- **STATED EXERCISE**:
Reproduce the part of the forum thread on the Russell high dividend shares fund starting at "## Dreadweave (28" and ending at "(2 August 2013)", word for word.

## start DOCUMENT EXTRACT

# RDV - Russell Investments High Dividend Australian Shares ETF



## Joe Blow (6 June 2010)

RDV provides investors with a simple way to access a diversified blue chip Australian Shares portfolio that aims to deliver higher dividends.

http://www.russell.com/AU/individuals/fund-investors/our-funds/exchange-traded-funds/


----------



## ers_6 (22 June 2010)

Joe Blow said:


> RDV provides investors with a simple way to access a diversified blue chip Australian Shares portfolio that aims to deliver higher dividends.
> 
> http://www.russell.com/AU/individuals/fund-investors/our-funds/exchange-traded-funds/




Anyone looked at this fund? or invested?

I'm researching currently and reasonably impressed.
The 50 blue-chip shares & consistant dividend indicate a sound investment i think.


----------



## drsmith (22 June 2010)

It's just another listed managed investment fund.

With only 450,000 units on issue, trading may be highly illiquid. Unless there's a specific reason to rate the investment manager above its peers, the larger more liquid managed investment funds would be a better choice.

Management fees are 0.46% pa which equates to around $51,000 pa on the $11.2m portfolio. Beyond administration costs, I'm not sure what this would purchase in relation to research on the individual companies into which the fund invests.

EDIT:
Not sure why it holds Qantas. That's not actually paying dividends at the moment and airline profits are notoriously volatile.

http://www.russell.com/au/common/data/etf/rdv_car.pdf


----------



## Dreadweave (28 July 2010)

Keeping my eye on this one, seems like they have the right idea but I think I'll wait and see how it performs.


----------



## ClareG (2 August 2013)

drsmith said:


> Not sure why it holds Qantas.




QAN no longer in the list at today's date.


----------

## end DOCUMENT EXTRACT
## start DATA RECORDS

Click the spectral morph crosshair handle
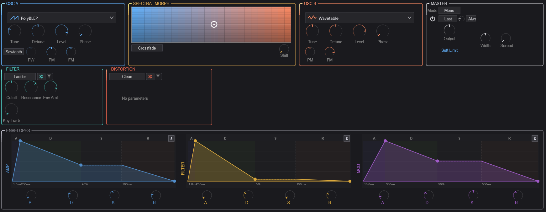 (x=214, y=24)
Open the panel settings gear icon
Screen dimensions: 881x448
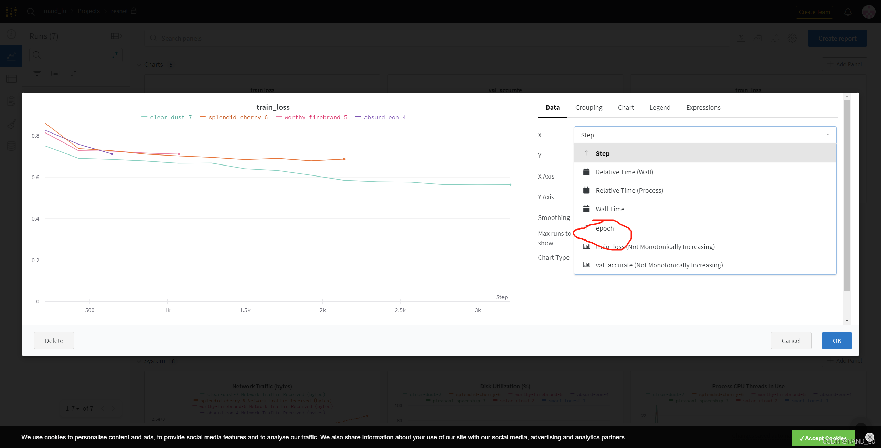(x=792, y=38)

## end DATA RECORDS

- **REPLY**:
## Dreadweave (28 July 2010)

Keeping my eye on this one, seems like they have the right idea but I think I'll wait and see how it performs.


----------



## ClareG (2 August 2013)